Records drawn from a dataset
════════════════

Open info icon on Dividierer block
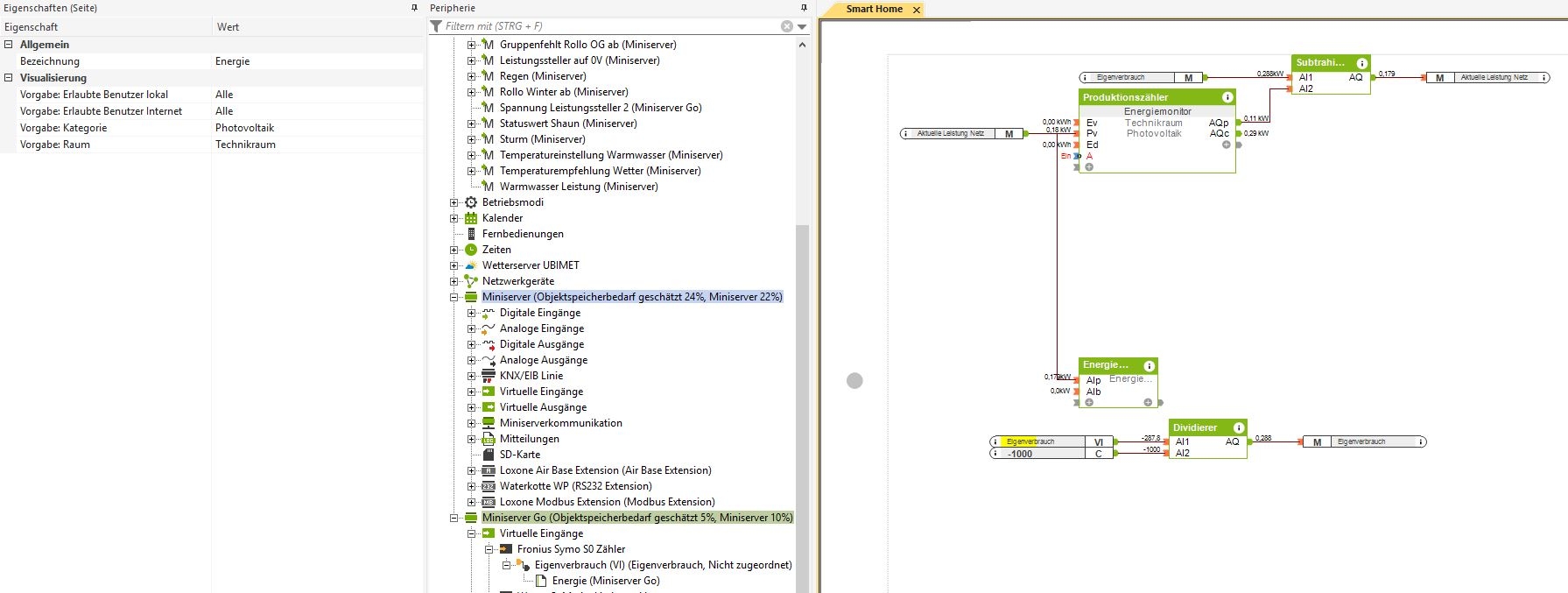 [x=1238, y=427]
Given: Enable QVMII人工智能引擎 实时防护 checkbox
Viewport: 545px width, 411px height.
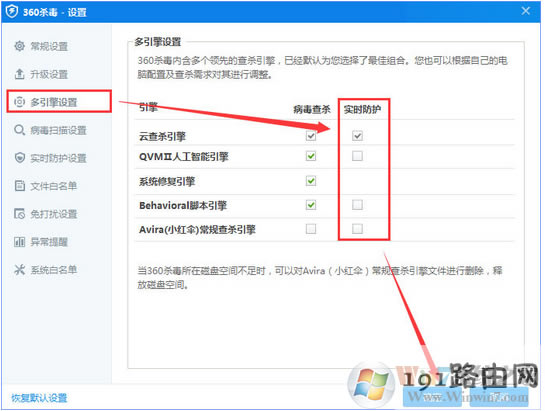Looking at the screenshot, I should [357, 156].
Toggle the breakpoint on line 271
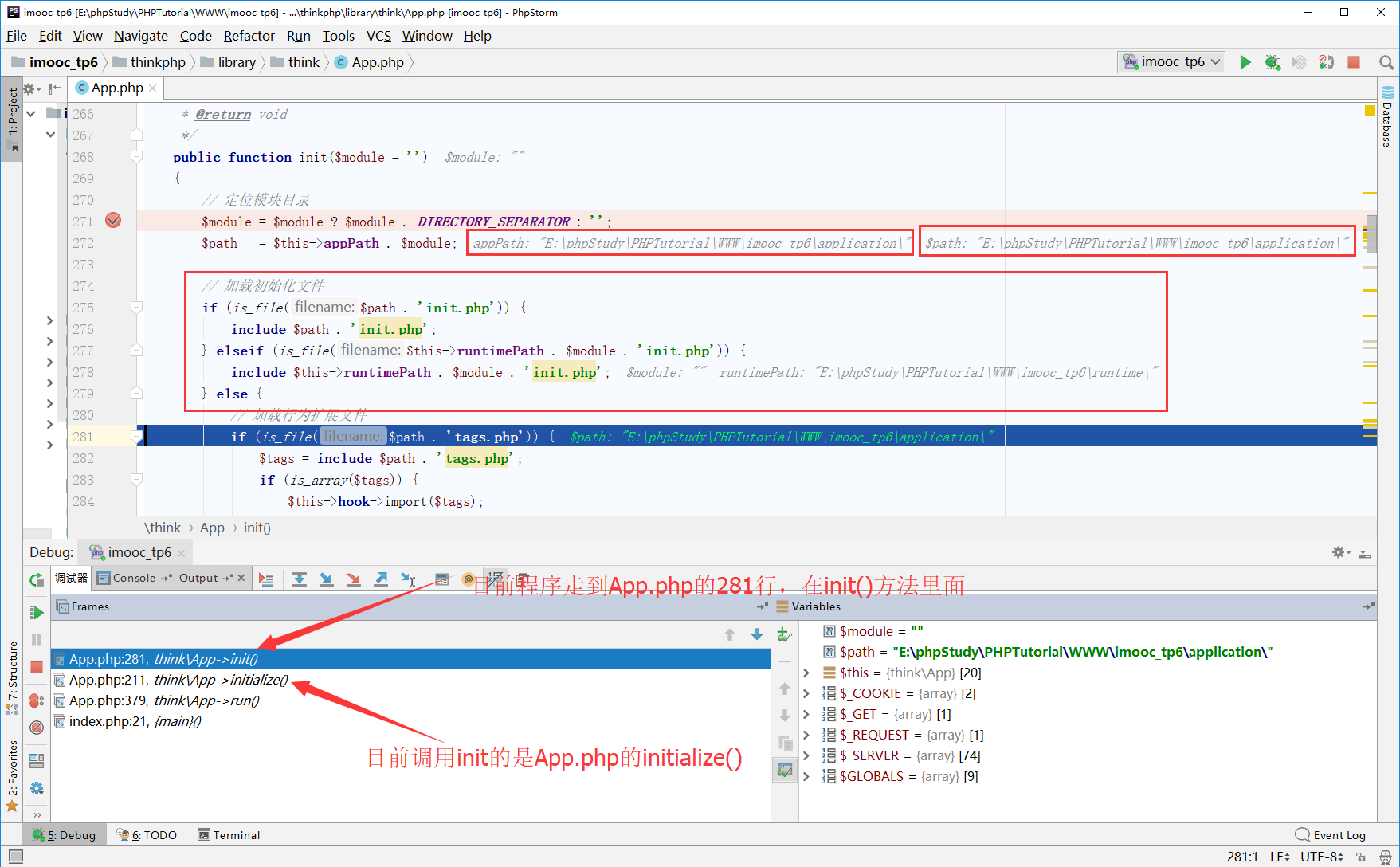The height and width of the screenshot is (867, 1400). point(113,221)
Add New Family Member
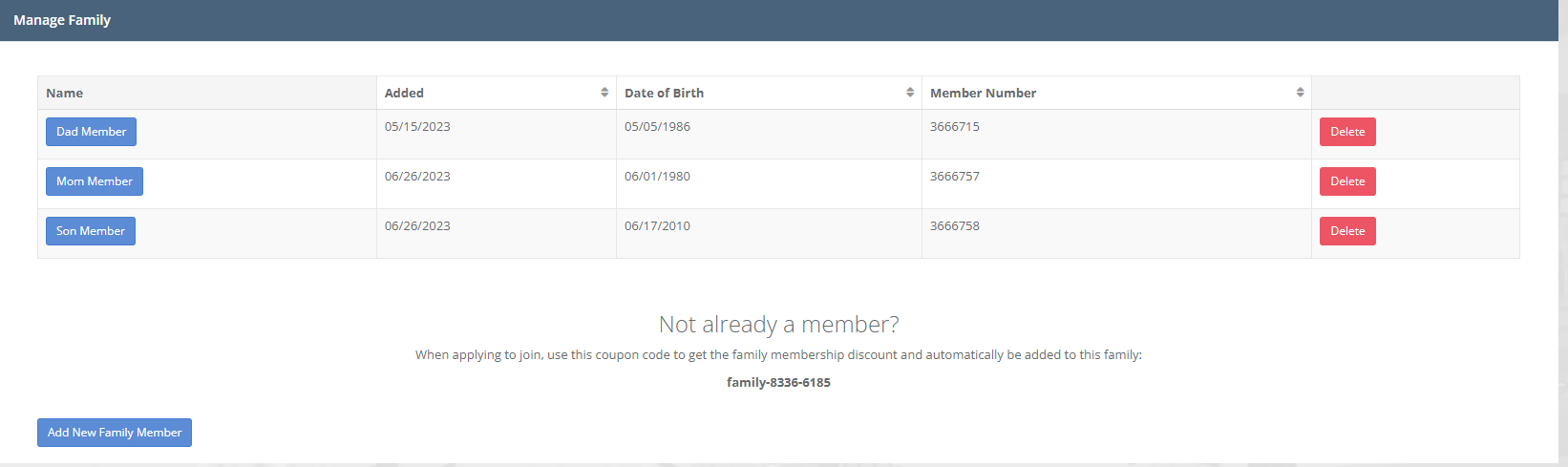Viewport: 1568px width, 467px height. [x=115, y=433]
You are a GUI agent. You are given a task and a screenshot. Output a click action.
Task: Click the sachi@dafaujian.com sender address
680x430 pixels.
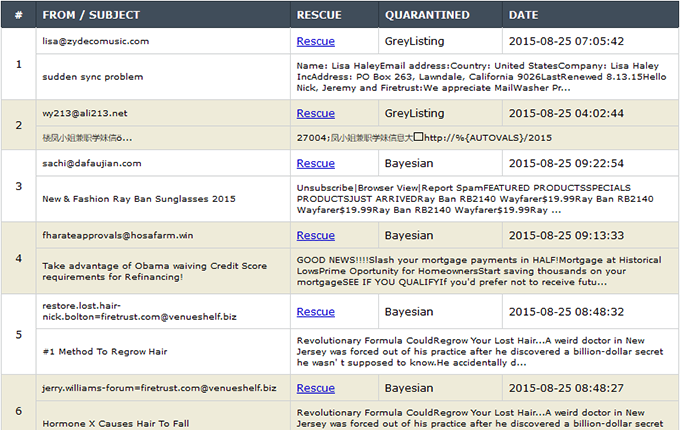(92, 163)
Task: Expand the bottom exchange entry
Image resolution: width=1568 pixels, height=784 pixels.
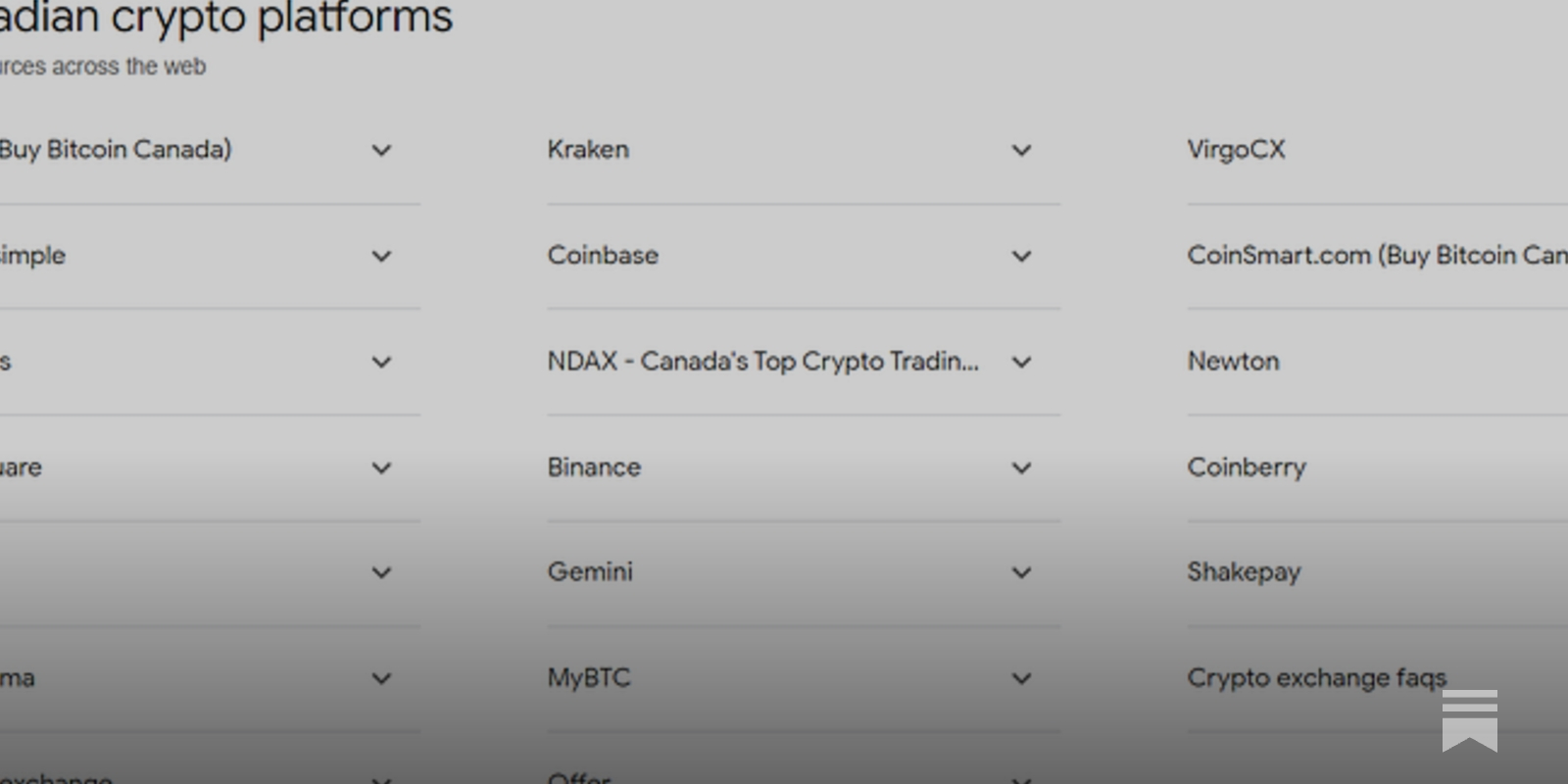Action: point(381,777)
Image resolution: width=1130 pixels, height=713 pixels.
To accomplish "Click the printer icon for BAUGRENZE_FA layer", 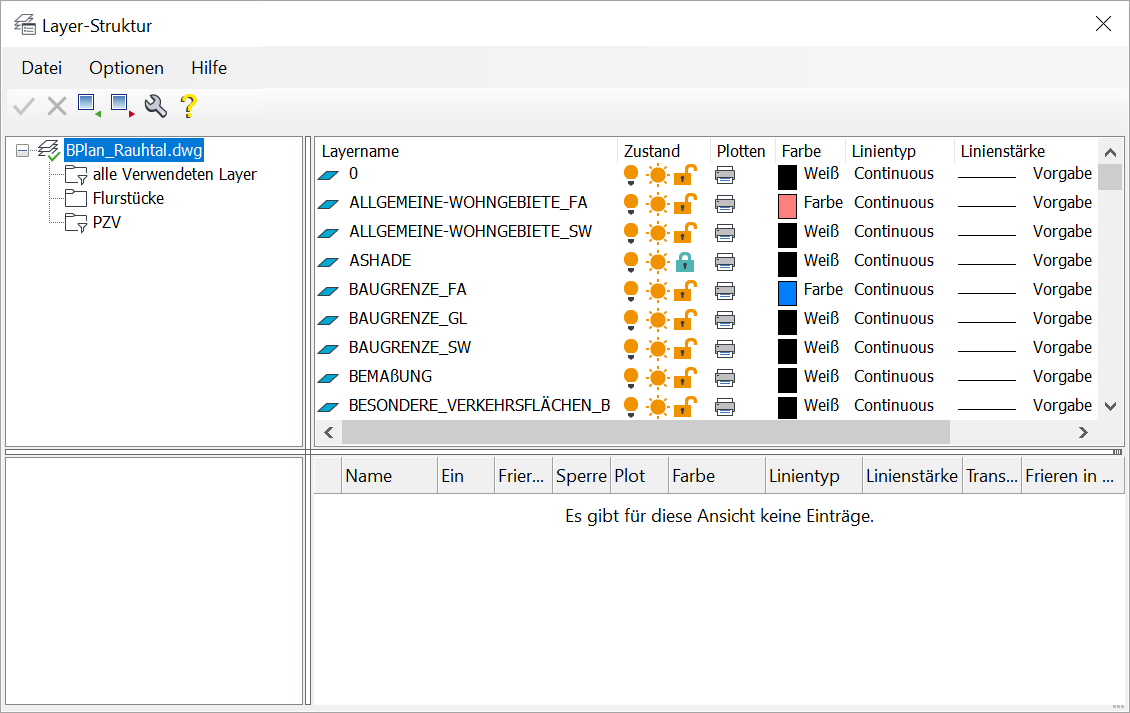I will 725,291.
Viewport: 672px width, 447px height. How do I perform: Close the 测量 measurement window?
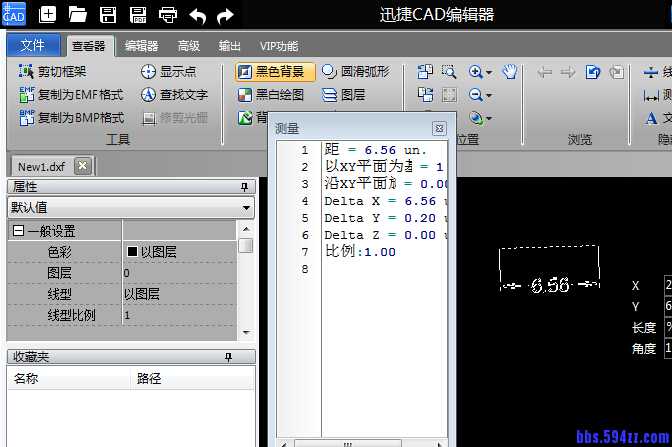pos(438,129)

════════════════

WHAT IS BEING ASKED » Each line from the one that contains "Toggle the breakpoint on line 271" down to the one that contains "Image resolution: width=1130" is to be returned exactly as it stands above, both ends included, with pictures removed.

ANSWER SPACE »
Toggle the breakpoint on line 271
The height and width of the screenshot is (867, 1400). point(113,221)
Add New Family Member
Viewport: 1568px width, 467px height. [x=115, y=433]
You are a GUI agent. You are given a task and a screenshot. Output a click action.
Task: Click the sachi@dafaujian.com sender address
680x430 pixels.
(92, 163)
Task: Expand the bottom exchange entry
Image resolution: width=1568 pixels, height=784 pixels.
Action: point(381,777)
Image resolution: width=1130 pixels, height=713 pixels.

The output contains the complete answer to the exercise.